The proposal in question involves removing vitamins C and A as mandatory micronutrients and requiring manufacturers to declare Vitamin D and potassium, which are now considered “nutrients of public health significance” along with calcium, based on the 2010 Roadmap to the Dietary Guidelines (read more on the proposed changes here). Marion Nestle, PhD, New York University, took issue with voluntarily adding vitamin D to labels, raising questions about its status as a vitamin and its efficacy when consumed orally.
“’Vitamin’ D is not a vitamin; it is a hormone synthesized by the action of sunlight on skin,” she wrote last week on her blog Food Politics. “For this reason alone, it does not belong on the food label.”
Speaking with FoodNavigator-USA a few days after posting the blog entry, Dr. Nestle said she suspects that proponents of vitamin D supplementation likely pushed to get it added to labels, claiming that using 25-hydroxyvitamin D criterion to measure deficiency is suspect.
“Making the active hormone is a multi-step process, beginning with sunlight on skin,” she said. “It is so much more efficient to obtain the hormone from the action of sunlight on skin and it doesn’t take much skin exposure to meet requirements [15 or 20 minutes produces the equivalent of taking 20,000 IU orally]. Supplements bypass the regulatory controls of the hormone, which is made as needed and stored, or not made if there’s already too much.”
Vitamin D expert Michael Holick, MD, PhD, Boston University Medical Center, said that while he’s “all for sunlight”, he also recognizes the efficacy of orally administered vitamin D—with without the side effects of UV exposure—which is supported by numerous studies (see here, here and here).
“We know a lot about oral vitamin D from a multitude of studies,” he said. “We know that the vitamin D you get from the diet and or fortifying foods is metabolized identically as when you are exposed to sunlight.”
Form, dosage of vitamin D still contested; FDA hasn’t addressed bioactivity of D2, D3
Vitamin D refers to two biologically inactive precursors, D3 and D2. D3, also known as cholescalciferol, is produced in the skin on exposure to UVB radiation. D2, also known as ergocalciferol, is derived from plants and only enters the body through the diet. Both D3 and D2 precursors are transformed in the liver and kidneys into 25-hydroxyvitamin D, the non-active “storage” form, and 1,25-dihydroxyvitamin D, the biologically active form that is tightly controlled.
Many researchers agree that many people are vitamin D deficient and need vitamin D supplements, but the form and recommended dose are still up for debate. Indeed, in recent comments to the FDA on its Nutrition Facts proposals, the Council of Responsible Nutrition called on the agency to take a stance on D2 and D3 by either defining them as bioequivalent or “listing a potency conversion factor if, in fact, the agency considers one form more bioactive than the other.”
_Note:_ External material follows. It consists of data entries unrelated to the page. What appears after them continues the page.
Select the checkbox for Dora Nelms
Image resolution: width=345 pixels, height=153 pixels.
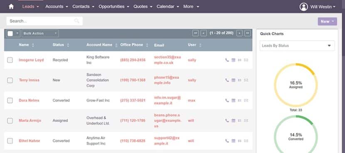coord(10,100)
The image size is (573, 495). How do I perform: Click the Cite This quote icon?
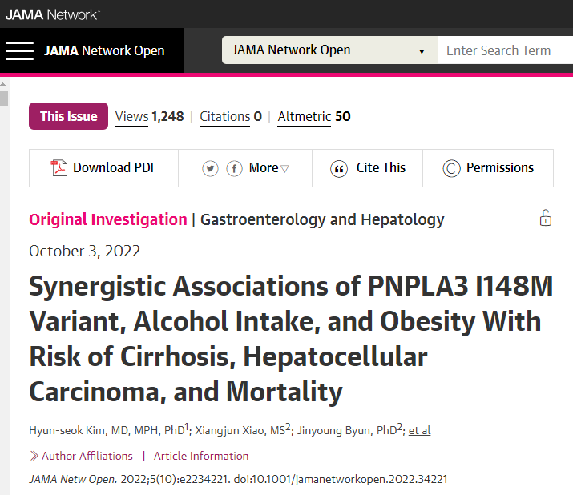click(x=340, y=168)
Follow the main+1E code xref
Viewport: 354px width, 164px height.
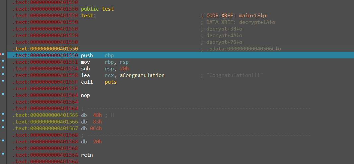pyautogui.click(x=252, y=16)
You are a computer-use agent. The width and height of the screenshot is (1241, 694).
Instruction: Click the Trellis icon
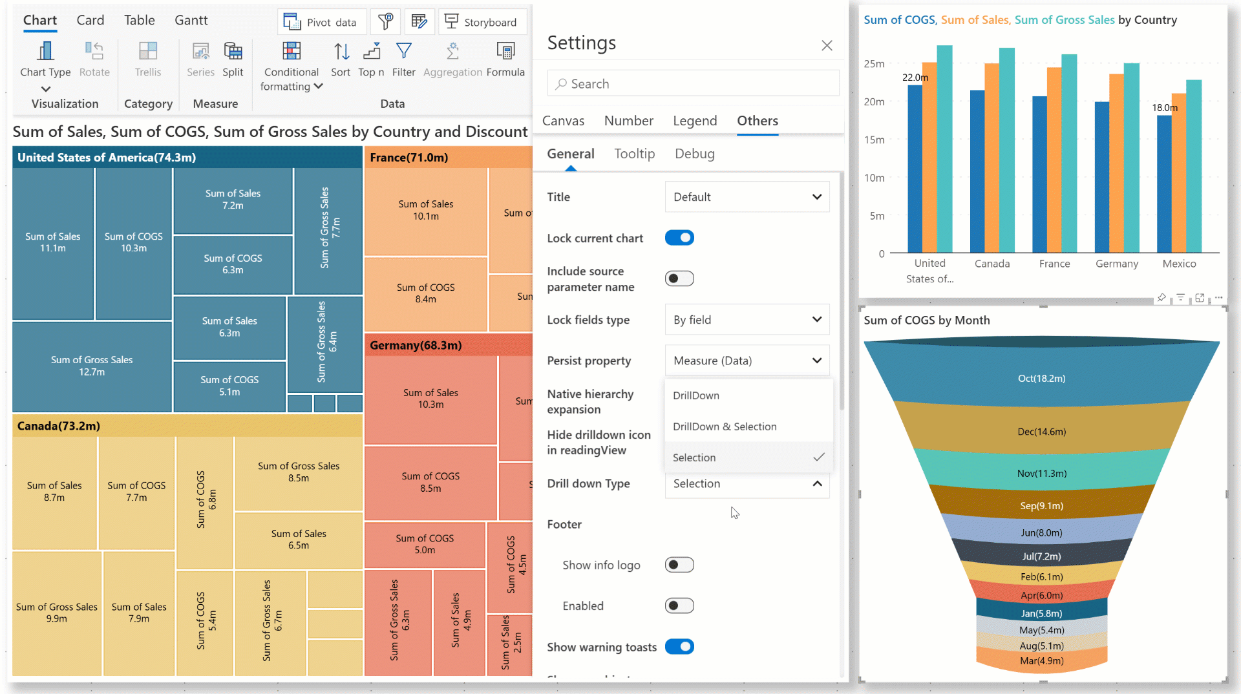[148, 51]
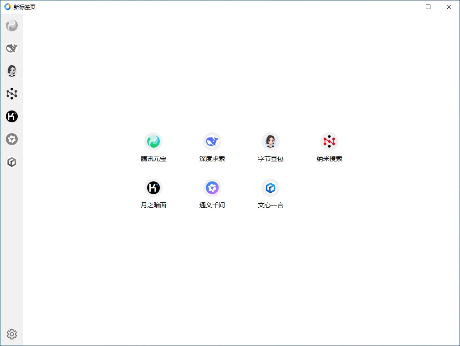Close the window
This screenshot has height=346, width=460.
pos(449,7)
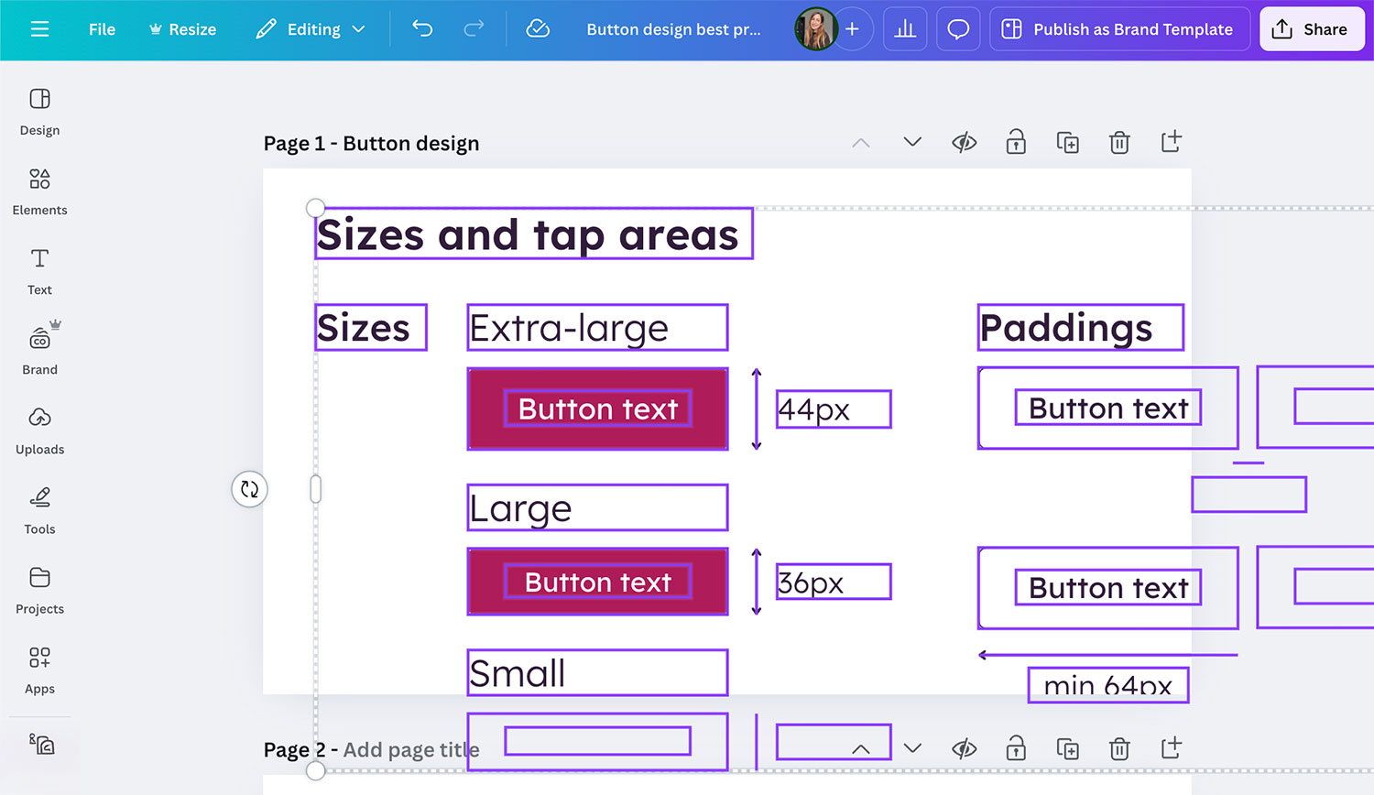The image size is (1374, 795).
Task: Open the Elements panel
Action: pos(39,191)
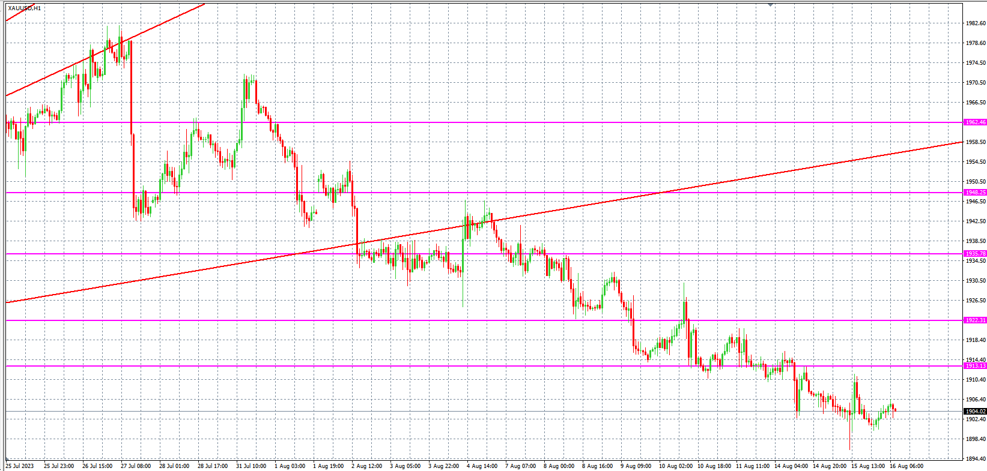Click the 1913.13 magenta price label
Screen dimensions: 987x471
(974, 366)
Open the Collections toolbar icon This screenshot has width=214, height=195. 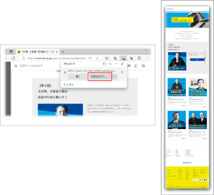click(115, 58)
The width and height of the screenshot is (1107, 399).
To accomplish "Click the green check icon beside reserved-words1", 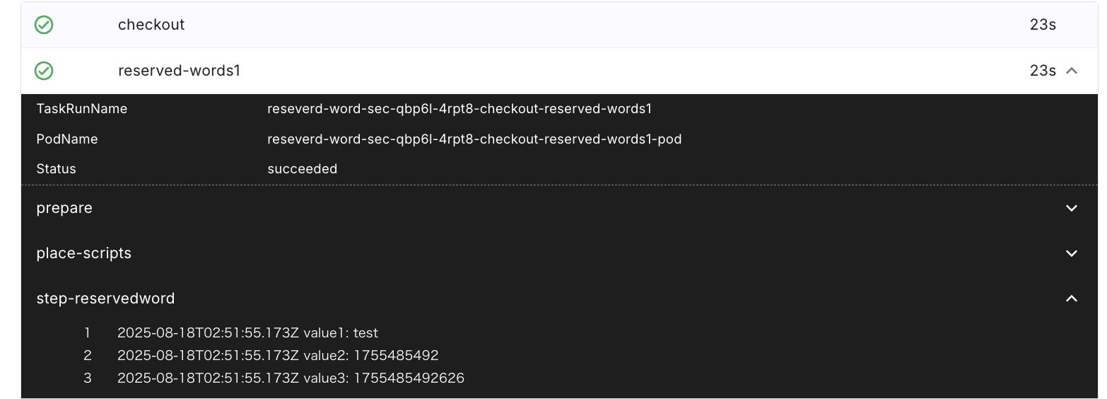I will tap(44, 71).

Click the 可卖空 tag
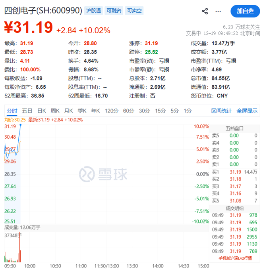[134, 11]
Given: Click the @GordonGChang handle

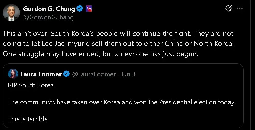Looking at the screenshot, I should pyautogui.click(x=48, y=17).
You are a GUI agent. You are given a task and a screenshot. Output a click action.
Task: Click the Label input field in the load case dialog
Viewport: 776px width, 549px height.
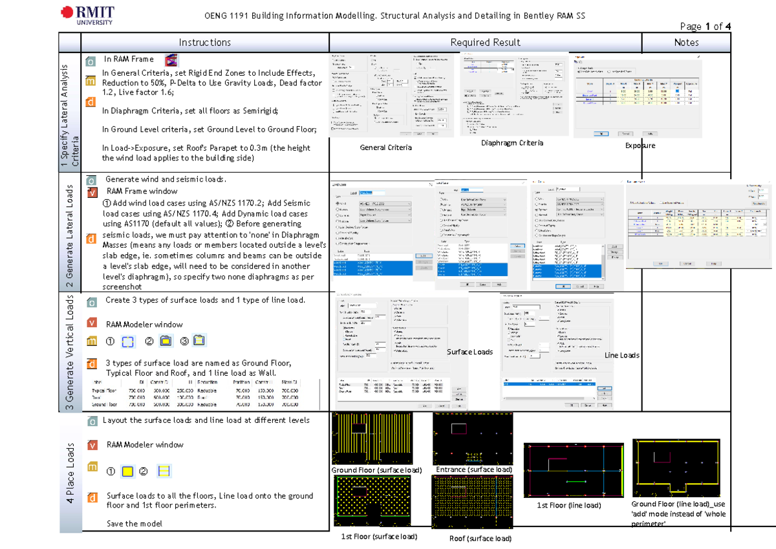[371, 193]
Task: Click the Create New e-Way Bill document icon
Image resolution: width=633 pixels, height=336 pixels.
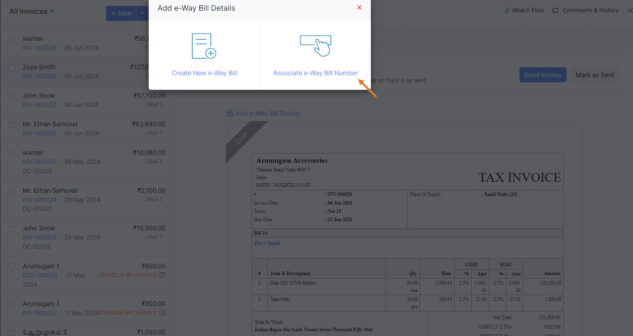Action: (204, 46)
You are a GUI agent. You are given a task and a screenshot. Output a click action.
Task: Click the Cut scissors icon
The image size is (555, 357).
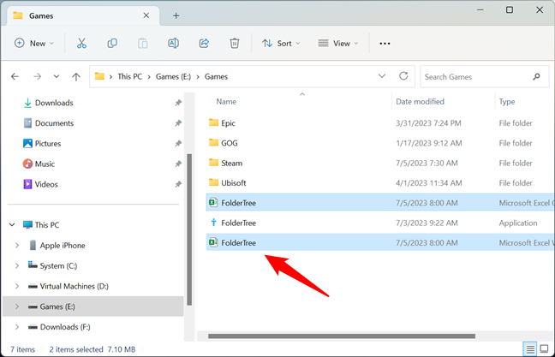click(x=81, y=43)
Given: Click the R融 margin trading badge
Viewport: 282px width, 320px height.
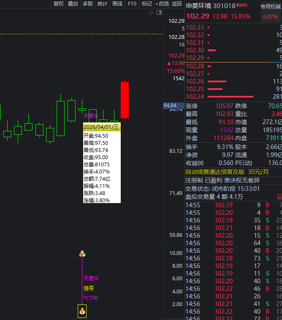Looking at the screenshot, I should click(242, 5).
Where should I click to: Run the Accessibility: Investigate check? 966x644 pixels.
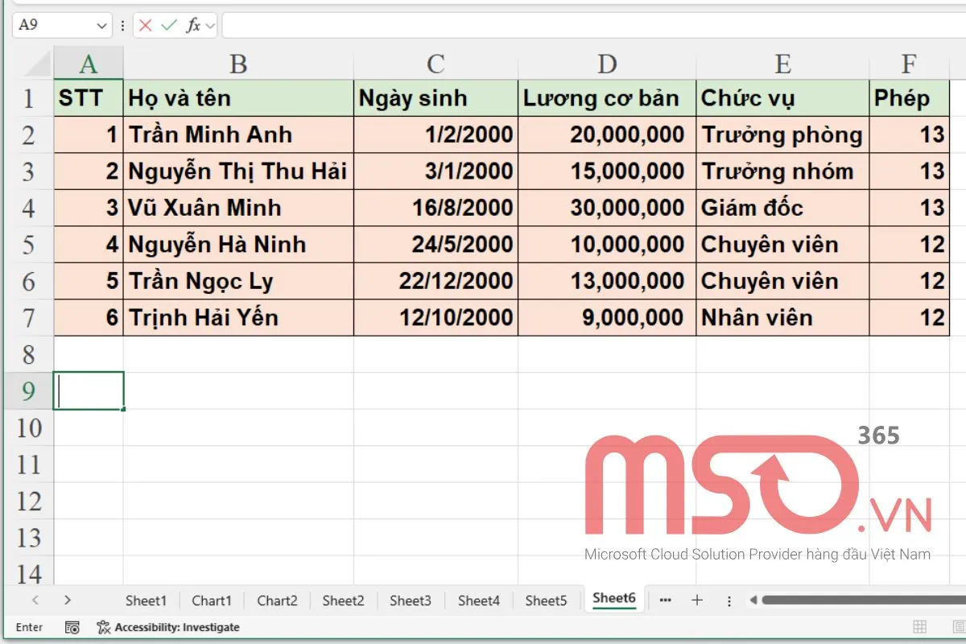click(167, 626)
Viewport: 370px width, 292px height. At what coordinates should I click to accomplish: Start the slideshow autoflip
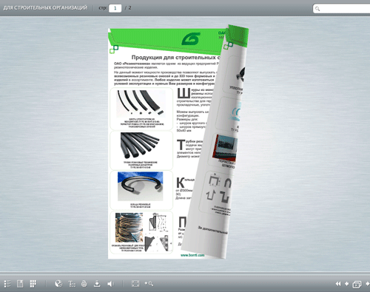point(357,285)
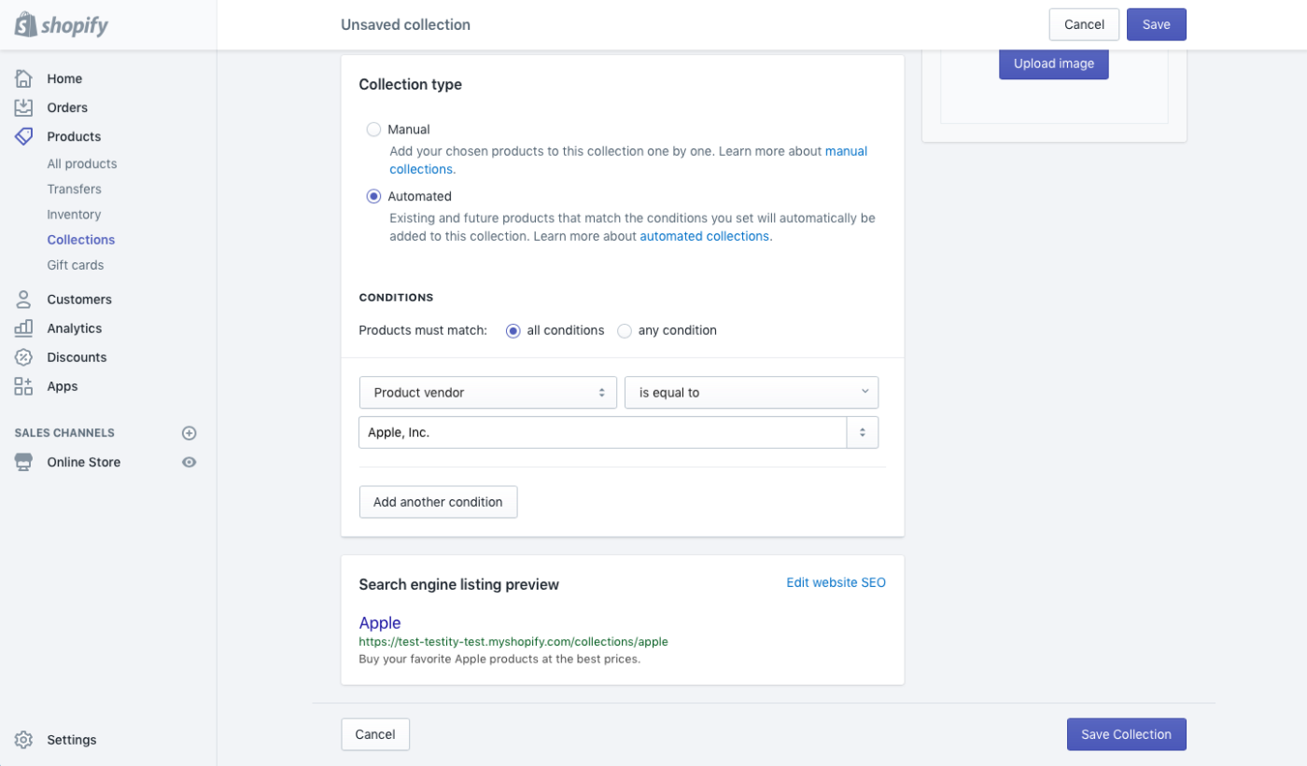Open the Apple, Inc. value selector arrows
The height and width of the screenshot is (766, 1307).
click(x=863, y=433)
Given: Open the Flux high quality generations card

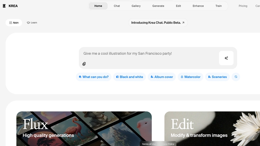Looking at the screenshot, I should click(84, 128).
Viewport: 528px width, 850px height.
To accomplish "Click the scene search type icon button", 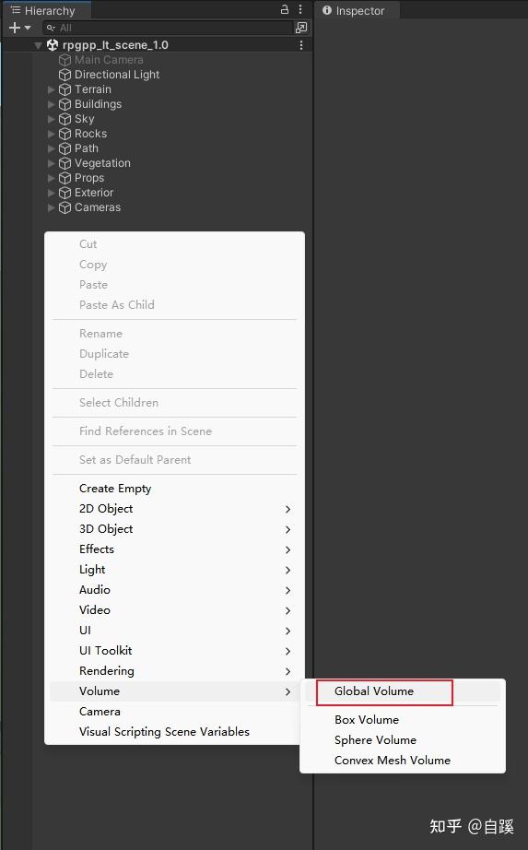I will pyautogui.click(x=301, y=28).
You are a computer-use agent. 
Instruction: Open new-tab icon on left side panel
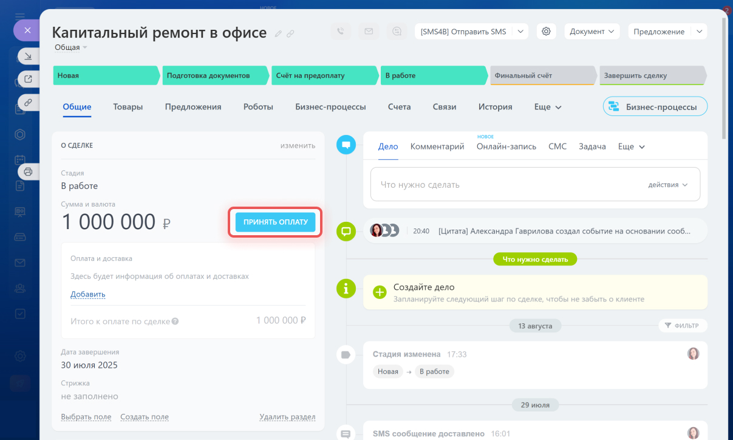(28, 79)
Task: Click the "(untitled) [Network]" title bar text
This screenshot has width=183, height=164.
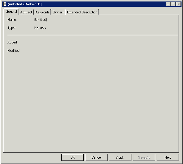Action: (25, 4)
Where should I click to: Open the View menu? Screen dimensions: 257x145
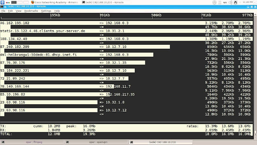tap(18, 11)
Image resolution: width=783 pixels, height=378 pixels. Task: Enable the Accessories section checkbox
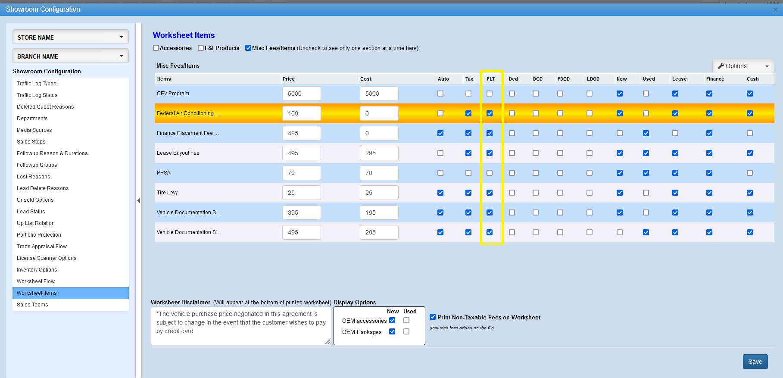(156, 48)
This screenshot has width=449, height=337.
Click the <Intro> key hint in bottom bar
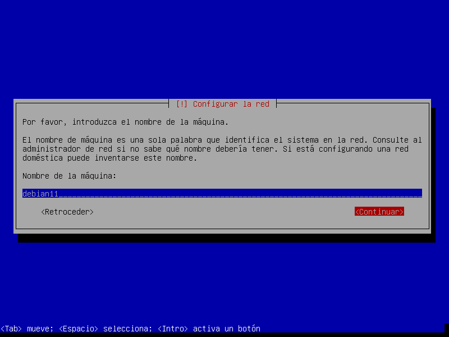pos(173,329)
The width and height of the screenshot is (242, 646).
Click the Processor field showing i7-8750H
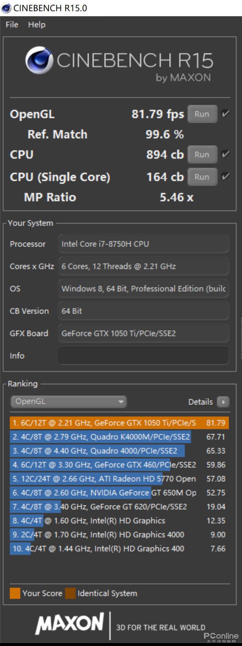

Per the Institute of Medicine (which Dr. Holick referenced), serum 25hydroxyvitamin D of 20 nanograms per milliliter are necessary for good bone health. According to the Endocrine Society, between 21 and 29 ng/ml is considered an insufficiency, and 30 and above sufficient in order to maximize bone health and take advantage of the benefits of vitamin D.
Will more fortification lead to overconsumption?
Because the hormone vitamin D is naturally found in very few foods, it’s present in most foods as a result of fortification. Dr. Nestle said that permitting vitamin D disclosure on food labels will likely encourage fortification of foods that may not otherwise be recommended, providing the example of Yum Bunny Caramel Milk Spread, a spread fortified with vitamin D at 10% of the DV that’s “clearly aimed at children” on her blog.
The potential for more vitamin D in the food supply also raises questions about overconsumption and toxicity, as vitamin D is a fat-soluble hormone stored for long periods in body fat, she said. Indeed, the IOM said it is concerned about the possibility of adverse consequences from overconsumption through supplementation or fortification.
But Dr. Holick noted that as long as manufacturers put the amounts they say they are in products, overconsumption isn’t a concern for children or adults. “The IOM says the upper limit in children over 1 is 2,500 units a day and 4,000 a day in adults—but up to 10,000 units is perfectly safe,” he said. “Even if you drink a gallon of milk or fortified orange juice, you couldn’t get anywhere close to those ranges.”